Classify a set of observations into k clusters using the k-means algorithm.

The algorithm attempts to minimize the Euclidian distance between observations and centroids. Several initialization methods are included.

Parameters:

data : ndarray

A ‘M’ by ‘N’ array of ‘M’ observations in ‘N’ dimensions or a length ‘M’ array of ‘M’ one-dimensional observations.

k : int or ndarray

The number of clusters to form as well as the number of centroids to generate. If minit initialization string is ‘matrix’, or if a ndarray is given instead, it is interpreted as initial cluster to use instead.

iter : int

Number of iterations of the k-means algrithm to run. Note that this differs in meaning from the iters parameter to the kmeans function.

thresh : float

(not used yet)

minit : string

Method for initialization. Available methods are ‘random’, ‘points’, ‘uniform’, and ‘matrix’:

‘random’: generate k centroids from a Gaussian with mean and variance estimated from the data.

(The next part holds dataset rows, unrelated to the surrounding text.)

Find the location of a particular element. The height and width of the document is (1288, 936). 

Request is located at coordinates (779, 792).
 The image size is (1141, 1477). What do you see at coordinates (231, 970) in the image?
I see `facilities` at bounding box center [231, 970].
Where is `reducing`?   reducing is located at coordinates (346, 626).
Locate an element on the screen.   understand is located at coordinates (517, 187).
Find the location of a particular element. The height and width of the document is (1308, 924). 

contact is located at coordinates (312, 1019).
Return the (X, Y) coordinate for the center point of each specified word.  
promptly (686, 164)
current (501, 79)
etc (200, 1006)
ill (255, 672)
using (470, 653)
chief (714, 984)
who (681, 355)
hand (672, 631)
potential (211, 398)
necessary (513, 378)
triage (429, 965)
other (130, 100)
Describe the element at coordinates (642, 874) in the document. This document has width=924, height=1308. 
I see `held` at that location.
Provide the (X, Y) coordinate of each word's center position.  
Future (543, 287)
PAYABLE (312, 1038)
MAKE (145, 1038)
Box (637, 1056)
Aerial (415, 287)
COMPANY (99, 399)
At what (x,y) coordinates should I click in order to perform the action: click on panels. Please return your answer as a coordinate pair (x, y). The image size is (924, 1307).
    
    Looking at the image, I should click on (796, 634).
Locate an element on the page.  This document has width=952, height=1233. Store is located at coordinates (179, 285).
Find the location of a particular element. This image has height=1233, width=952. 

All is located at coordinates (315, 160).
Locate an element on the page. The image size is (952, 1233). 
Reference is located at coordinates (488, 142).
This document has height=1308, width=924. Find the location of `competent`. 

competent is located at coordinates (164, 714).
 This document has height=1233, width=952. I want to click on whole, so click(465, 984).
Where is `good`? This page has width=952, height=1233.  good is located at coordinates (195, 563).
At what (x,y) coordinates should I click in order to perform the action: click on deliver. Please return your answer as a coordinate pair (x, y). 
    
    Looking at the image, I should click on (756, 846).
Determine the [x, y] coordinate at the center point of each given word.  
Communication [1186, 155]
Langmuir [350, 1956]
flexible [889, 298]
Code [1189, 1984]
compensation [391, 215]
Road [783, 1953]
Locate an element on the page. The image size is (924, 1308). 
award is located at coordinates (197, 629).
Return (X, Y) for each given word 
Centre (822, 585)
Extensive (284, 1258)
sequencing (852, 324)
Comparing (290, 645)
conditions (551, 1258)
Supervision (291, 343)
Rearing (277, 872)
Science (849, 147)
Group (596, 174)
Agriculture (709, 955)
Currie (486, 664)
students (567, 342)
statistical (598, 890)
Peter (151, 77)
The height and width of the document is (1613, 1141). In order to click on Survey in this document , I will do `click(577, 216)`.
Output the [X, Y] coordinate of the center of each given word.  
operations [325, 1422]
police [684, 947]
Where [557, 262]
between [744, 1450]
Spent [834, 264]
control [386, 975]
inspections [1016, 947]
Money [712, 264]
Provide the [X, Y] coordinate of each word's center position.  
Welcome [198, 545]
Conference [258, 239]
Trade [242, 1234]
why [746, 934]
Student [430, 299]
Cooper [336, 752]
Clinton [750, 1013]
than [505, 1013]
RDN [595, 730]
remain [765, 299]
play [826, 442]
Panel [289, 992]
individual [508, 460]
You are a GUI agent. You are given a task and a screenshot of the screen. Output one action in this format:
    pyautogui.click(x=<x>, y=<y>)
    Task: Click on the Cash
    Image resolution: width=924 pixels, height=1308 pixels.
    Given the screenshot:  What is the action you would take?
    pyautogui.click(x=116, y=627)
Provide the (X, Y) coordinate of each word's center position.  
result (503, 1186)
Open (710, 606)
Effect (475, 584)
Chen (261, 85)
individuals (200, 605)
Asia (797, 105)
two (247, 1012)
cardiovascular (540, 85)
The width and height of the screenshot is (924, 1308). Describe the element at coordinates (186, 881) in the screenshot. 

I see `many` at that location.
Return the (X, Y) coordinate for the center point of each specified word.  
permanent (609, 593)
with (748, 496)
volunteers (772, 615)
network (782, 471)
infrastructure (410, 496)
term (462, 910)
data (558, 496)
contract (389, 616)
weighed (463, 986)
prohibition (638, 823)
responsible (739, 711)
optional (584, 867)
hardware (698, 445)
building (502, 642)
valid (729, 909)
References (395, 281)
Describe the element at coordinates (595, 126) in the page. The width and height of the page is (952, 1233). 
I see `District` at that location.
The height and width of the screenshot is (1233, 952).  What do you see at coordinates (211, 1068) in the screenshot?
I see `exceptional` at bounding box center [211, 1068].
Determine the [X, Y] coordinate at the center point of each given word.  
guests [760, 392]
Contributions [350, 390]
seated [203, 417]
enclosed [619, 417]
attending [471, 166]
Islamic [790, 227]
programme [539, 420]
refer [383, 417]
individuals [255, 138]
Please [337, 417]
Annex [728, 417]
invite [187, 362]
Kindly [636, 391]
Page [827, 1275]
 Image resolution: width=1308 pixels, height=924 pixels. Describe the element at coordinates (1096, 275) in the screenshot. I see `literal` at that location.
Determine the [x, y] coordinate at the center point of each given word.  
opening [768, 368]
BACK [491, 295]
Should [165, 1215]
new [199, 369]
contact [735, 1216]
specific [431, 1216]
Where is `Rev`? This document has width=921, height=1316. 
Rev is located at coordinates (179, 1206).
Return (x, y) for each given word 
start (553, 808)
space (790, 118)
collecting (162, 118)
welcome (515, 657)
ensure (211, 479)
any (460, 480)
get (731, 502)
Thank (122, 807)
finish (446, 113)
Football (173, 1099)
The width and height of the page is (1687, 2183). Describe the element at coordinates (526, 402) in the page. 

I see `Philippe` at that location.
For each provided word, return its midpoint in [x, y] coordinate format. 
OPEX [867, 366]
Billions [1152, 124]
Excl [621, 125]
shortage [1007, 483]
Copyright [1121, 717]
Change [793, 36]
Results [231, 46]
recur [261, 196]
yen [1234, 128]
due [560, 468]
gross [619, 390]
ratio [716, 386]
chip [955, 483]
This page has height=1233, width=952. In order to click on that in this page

‘points’: choose k observations (rows) at random from data for the initial centroids.

‘uniform’: generate k observations from the data from a uniform distribution defined by the data set (unsupported).

‘matrix’: interpret the k parameter as a k by M (or length k array for one-dimensional data) array of initial centroids.

Returns:

centroid : ndarray

A ‘k’ by ‘N’ array of centroids found at the last iteration of k-means.

label : ndarray

label[i] is the code or index of the centroid the i’th observation is closest to.